• [Directions] Quote the records below word for word, starting at the line that contains "Task: Collapse the Chassis tree node" and ending at the line that contains "Action: coord(48,87)". Leave the pictures out of your answer.

[Element and text location data]
....

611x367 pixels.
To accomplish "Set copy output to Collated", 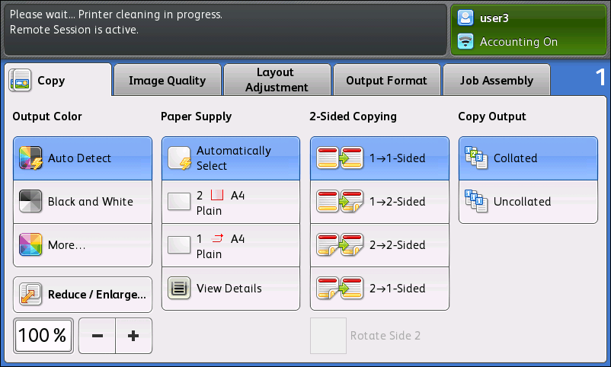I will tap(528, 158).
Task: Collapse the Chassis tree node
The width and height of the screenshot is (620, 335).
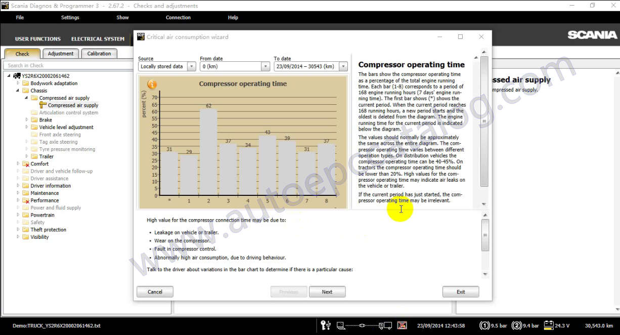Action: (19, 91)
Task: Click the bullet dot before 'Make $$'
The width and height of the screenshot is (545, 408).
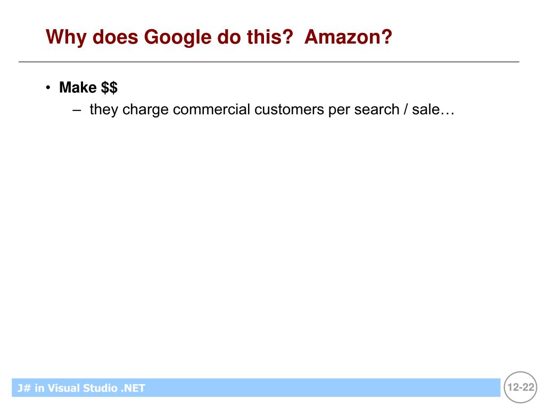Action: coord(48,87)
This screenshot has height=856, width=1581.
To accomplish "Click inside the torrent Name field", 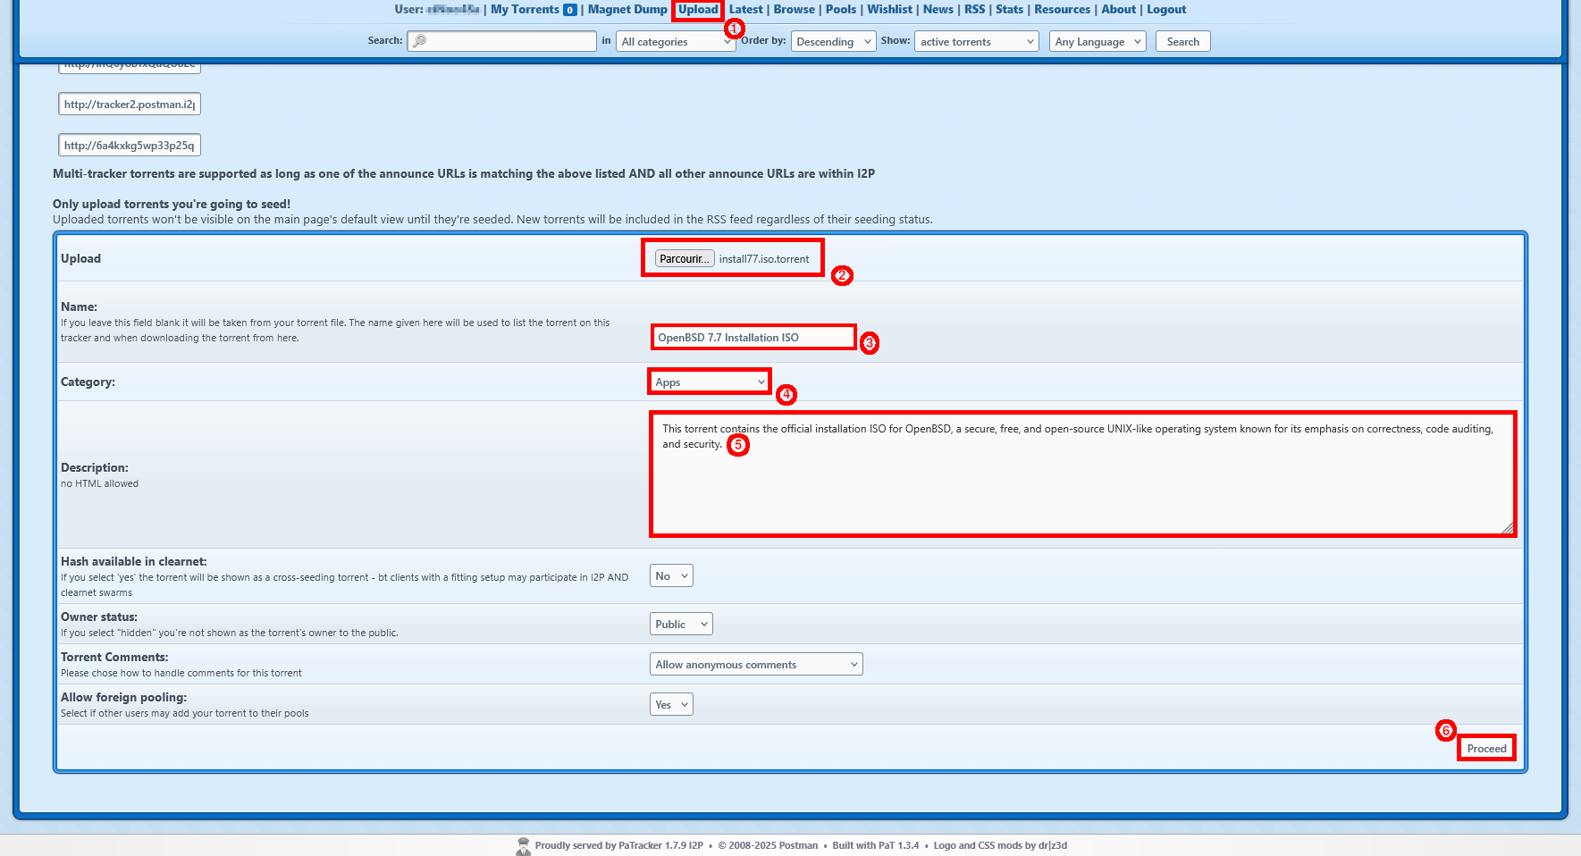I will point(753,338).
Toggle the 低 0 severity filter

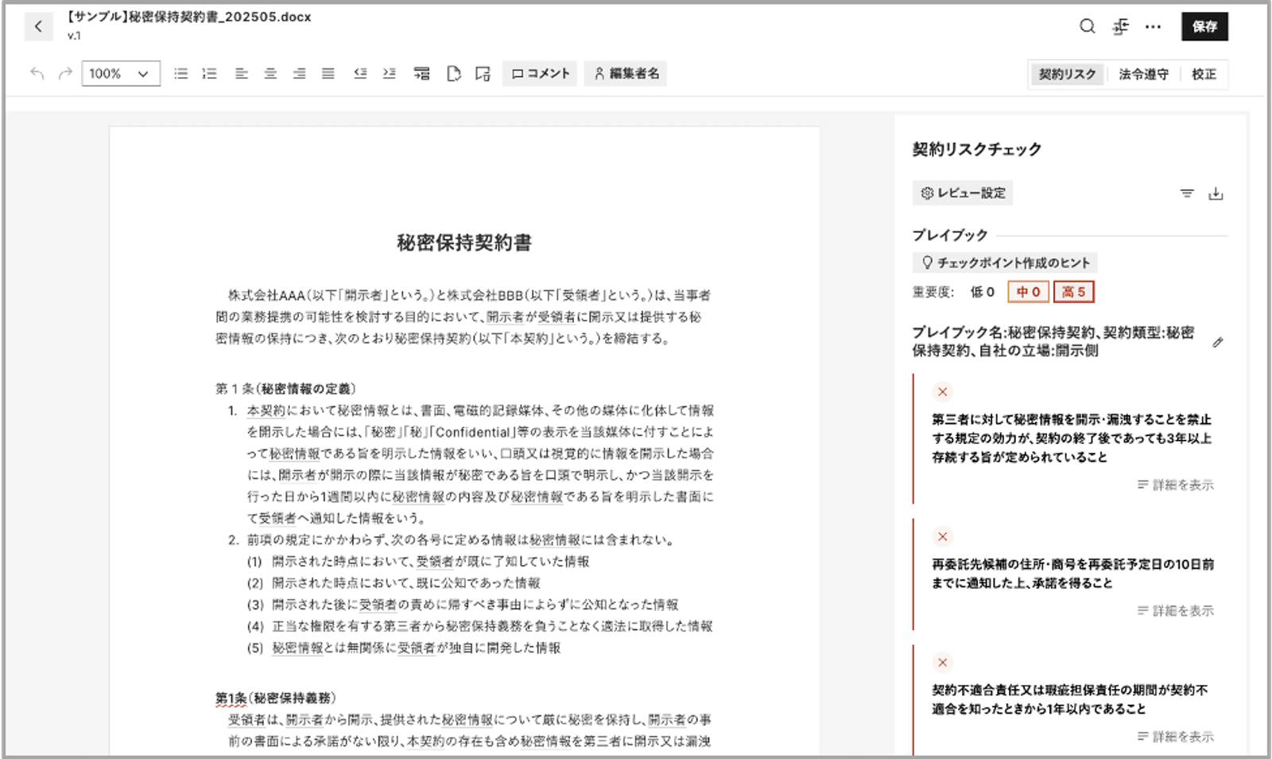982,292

....

• [Exercise answer]
Task: Collapse the Chassis tree node
The width and height of the screenshot is (620, 335).
Action: (19, 91)
Task: Click the bullet dot before 'Make $$'
The width and height of the screenshot is (545, 408).
Action: coord(48,87)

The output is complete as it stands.